Data provided
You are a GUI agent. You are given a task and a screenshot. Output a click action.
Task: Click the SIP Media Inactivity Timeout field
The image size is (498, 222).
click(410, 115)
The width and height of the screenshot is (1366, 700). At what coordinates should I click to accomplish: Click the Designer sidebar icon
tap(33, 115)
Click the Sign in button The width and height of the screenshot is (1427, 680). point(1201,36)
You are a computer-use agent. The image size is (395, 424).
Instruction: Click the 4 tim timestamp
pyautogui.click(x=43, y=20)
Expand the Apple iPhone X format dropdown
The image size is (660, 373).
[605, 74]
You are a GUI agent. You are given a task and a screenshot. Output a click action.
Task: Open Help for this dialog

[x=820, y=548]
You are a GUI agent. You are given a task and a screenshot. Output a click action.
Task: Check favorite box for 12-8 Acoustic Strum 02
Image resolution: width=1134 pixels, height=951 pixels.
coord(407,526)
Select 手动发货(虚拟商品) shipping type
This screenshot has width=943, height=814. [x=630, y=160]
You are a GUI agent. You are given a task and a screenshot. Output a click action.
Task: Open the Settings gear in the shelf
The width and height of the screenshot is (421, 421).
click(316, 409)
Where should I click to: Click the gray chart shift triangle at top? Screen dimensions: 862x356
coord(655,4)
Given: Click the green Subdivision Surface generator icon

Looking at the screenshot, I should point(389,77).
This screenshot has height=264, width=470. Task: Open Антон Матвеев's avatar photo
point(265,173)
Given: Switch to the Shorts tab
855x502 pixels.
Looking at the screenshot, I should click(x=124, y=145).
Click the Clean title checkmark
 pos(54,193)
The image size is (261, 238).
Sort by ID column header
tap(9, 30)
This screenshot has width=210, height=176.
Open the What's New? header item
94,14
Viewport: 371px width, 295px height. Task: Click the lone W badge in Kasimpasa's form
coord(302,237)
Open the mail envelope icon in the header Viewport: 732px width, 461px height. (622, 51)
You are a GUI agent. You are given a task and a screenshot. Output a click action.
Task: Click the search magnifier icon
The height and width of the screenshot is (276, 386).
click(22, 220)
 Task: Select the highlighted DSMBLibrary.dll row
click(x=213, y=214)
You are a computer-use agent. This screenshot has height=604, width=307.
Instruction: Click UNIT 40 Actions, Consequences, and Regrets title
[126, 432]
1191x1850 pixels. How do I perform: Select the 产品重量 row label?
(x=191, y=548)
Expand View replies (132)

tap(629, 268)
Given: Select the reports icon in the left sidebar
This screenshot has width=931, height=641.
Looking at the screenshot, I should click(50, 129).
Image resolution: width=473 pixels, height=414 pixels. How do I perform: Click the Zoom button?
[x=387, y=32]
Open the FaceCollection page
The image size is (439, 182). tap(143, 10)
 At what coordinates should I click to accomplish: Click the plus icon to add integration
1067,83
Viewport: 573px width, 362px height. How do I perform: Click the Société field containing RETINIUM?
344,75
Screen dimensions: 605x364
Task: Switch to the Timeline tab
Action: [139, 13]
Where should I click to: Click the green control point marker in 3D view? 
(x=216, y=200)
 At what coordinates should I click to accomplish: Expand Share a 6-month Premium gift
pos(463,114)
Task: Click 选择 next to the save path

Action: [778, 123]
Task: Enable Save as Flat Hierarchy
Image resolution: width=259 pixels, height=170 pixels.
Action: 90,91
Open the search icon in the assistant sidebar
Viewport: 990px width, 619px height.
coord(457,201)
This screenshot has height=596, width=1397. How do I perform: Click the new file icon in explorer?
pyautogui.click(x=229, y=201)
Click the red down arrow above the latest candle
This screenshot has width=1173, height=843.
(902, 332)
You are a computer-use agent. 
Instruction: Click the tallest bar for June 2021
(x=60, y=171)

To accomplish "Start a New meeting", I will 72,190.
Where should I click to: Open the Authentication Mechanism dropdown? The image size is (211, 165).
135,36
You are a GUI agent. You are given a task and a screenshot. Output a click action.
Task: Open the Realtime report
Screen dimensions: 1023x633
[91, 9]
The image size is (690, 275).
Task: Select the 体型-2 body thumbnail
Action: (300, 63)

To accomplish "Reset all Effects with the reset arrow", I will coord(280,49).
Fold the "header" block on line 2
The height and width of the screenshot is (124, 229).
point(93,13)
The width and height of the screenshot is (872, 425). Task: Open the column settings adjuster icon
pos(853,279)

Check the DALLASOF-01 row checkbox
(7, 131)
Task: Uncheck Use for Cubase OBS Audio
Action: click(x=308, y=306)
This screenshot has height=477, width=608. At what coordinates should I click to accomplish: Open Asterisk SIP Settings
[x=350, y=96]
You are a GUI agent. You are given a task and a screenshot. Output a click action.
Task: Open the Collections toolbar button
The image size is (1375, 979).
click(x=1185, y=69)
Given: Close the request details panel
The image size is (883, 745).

Requirement
Lines with the word "search" in them: report all of these from the listing above.

Exercise result
Task: Click the search magnifier icon
Open the search icon in the assistant sidebar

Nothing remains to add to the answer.